The “Katie Khronicles”

September 15, 2008

A warm welcome to everyone reading this first Blog posting of the “Katie Khronicles”   on the CT Disabilities Connections website. I’m very excited to give people a glimpse into our family life as my husband and I care for Katie, our beautiful 12 year old daughter with both severe Cerebral Palsy and a seizure disorder. Katie’s story and experiences will serve as the platform to cover to a wide range of topics related to the world of disabilities and we hope that you will enjoy reading them and will also respond with your own thoughts, insights and experiences.  

 

There are times when life gets challenging (e.g. just about every day to varying degrees) and I sometimes find myself wish with all my heart that she was like other children her age. However, I know that, short of a miracle happening, this is and will not be the reality for Katie. Therefore, we simply move forward day by day continuing to love and care for her as just she is –  a sweet, non-verbal young girl whose personality shines through the many physical and cognitive challenges that have affected her since birth.

 

It’s ironic that I am beginning this blog two weeks before Katie is scheduled to have spinal fusion surgery. Scoliosis is one of the many cruel side effects of Cerebral Palsy (a condition caused by a stroke either before or after birth). Children with this condition usually have a stronger side and a weaker side of their body and physical development is often unequal on each side due to the brain damage.

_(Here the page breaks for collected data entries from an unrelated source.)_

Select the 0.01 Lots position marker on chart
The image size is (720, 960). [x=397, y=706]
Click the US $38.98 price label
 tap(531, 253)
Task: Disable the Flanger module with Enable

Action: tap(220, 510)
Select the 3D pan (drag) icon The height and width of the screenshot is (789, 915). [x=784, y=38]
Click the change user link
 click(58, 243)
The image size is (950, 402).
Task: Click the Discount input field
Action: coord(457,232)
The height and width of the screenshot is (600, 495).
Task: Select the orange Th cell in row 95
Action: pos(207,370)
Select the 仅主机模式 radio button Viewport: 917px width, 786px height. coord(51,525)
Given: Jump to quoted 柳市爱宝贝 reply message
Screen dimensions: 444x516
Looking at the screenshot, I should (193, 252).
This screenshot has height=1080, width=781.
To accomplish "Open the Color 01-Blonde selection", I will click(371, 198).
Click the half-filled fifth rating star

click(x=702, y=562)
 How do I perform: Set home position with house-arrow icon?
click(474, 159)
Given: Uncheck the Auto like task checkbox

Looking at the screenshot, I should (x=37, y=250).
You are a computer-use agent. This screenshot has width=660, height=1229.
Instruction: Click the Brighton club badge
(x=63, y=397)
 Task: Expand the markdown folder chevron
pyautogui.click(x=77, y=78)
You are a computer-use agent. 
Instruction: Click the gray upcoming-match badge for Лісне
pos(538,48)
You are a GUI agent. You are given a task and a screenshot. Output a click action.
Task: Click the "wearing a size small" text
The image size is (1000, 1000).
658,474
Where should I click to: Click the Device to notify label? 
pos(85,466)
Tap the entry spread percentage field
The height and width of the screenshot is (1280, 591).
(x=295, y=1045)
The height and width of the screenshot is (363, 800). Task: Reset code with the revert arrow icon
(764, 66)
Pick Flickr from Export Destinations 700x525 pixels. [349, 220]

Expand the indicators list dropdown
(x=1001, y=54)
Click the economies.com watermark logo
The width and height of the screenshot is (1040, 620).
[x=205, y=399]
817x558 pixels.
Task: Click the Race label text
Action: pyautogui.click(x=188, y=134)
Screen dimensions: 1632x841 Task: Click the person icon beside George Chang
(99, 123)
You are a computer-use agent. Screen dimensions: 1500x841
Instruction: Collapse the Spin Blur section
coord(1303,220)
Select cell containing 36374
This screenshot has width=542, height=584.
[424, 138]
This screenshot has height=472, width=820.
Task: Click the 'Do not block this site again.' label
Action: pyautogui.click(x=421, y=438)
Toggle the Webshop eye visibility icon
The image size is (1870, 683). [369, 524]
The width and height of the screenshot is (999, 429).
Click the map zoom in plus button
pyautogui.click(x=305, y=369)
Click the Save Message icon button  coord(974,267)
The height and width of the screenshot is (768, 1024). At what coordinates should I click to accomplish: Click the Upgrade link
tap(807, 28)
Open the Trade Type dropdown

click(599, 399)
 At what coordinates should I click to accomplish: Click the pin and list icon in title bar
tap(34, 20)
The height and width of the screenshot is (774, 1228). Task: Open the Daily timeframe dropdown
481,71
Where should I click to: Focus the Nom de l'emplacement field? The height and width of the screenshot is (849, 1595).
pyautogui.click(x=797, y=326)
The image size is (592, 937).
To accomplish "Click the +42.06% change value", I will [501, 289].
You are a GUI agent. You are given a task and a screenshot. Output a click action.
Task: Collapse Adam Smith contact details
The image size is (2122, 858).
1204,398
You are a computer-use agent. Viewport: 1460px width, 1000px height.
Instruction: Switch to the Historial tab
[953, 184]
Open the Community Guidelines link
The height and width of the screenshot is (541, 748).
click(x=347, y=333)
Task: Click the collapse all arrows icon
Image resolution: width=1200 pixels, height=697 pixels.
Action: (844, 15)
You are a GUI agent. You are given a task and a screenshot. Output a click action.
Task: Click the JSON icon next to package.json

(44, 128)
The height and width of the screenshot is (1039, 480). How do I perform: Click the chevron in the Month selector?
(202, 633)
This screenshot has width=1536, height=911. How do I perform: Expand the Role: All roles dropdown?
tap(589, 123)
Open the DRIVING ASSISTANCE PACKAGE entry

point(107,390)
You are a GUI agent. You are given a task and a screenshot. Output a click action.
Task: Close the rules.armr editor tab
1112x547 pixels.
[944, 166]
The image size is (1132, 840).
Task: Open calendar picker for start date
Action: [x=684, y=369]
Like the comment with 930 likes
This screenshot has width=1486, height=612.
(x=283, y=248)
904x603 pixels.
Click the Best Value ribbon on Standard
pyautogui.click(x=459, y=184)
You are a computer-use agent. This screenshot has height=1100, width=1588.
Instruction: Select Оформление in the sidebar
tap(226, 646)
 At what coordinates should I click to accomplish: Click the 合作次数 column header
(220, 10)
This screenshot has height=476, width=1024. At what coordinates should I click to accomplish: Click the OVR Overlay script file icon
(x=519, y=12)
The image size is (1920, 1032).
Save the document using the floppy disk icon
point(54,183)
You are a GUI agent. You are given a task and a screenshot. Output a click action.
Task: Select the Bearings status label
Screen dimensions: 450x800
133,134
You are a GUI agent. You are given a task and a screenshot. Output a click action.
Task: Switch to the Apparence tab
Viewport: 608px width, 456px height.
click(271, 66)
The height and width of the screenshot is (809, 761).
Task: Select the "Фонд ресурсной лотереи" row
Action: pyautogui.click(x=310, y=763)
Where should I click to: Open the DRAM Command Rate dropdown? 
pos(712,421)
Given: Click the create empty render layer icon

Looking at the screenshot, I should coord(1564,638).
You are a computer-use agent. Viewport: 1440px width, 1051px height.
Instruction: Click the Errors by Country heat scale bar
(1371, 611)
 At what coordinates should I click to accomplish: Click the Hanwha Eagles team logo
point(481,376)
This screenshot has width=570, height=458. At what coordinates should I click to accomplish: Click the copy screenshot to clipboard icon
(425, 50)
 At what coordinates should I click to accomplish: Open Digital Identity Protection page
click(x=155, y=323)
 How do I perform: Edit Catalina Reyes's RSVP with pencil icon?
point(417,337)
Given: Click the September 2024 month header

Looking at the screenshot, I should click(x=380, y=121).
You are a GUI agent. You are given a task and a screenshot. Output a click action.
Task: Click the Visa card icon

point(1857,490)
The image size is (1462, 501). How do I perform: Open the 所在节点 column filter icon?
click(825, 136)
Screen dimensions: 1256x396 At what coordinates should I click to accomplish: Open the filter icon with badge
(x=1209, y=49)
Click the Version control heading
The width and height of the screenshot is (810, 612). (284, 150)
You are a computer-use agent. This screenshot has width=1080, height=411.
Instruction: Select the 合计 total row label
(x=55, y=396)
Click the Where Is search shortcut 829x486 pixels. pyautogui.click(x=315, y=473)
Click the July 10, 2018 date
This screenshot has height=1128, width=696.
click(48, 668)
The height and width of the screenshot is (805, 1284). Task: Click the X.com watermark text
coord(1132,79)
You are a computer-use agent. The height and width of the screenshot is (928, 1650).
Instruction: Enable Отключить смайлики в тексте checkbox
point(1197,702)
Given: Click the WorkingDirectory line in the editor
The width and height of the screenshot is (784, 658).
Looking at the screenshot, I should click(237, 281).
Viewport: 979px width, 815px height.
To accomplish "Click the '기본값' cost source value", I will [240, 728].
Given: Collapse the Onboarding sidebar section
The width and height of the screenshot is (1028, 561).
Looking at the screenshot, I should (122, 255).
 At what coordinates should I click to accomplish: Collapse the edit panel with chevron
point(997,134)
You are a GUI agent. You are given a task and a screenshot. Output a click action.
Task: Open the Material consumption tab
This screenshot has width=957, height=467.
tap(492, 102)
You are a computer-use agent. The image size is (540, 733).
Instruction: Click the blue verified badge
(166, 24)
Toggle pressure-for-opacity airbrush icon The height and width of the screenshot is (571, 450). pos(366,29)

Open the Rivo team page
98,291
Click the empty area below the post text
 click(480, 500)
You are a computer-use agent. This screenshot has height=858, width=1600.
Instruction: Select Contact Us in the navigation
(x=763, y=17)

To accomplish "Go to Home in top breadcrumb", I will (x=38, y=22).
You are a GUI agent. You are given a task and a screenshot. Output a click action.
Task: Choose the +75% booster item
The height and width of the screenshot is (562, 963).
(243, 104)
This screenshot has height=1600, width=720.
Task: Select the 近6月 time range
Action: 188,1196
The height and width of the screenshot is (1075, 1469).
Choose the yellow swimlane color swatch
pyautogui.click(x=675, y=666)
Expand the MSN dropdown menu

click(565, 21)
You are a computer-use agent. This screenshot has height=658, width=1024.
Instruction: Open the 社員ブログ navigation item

After twelve years of growing like a weed, the curvature of Katie’s spine has become so severe that it is beginning to compromise her lung function / ability to breath as well as negatively impact her digestive system and bladder. The only way to permanently correct the condition and its resulting problems is through this major surgery.

 

This procedure will be the biggest challenge and will pose the biggest risk of Katie’s young life to date and I am scared. There are no training manuals to help prepare us for what is coming. I have a couple of friends whose children had this surgery and did very well. These friends faced the same agonizing decisions as my husband and I are facing right now – is this the right thing to do? Is this going to make things worse or will it be too much for her little body and she………

 

Or, as she has done in the past, will Katie surprise all of us and do better than expected. These questions can’t be answered until well after the surgery. So I wait, try not to think about the future too much and pray, pray, pray.

 

On Wednesday, Katie will have the required pre-surgery physical exam. We will meet with the surgical team and, if they feel she is currently strong enough to undergo the two separate fusion procedures, we then continue with the preparations. If not and they decide to not go forward with the surgery, then I don’t know what’s next because we still have the same major problem with no apparent viable solutions.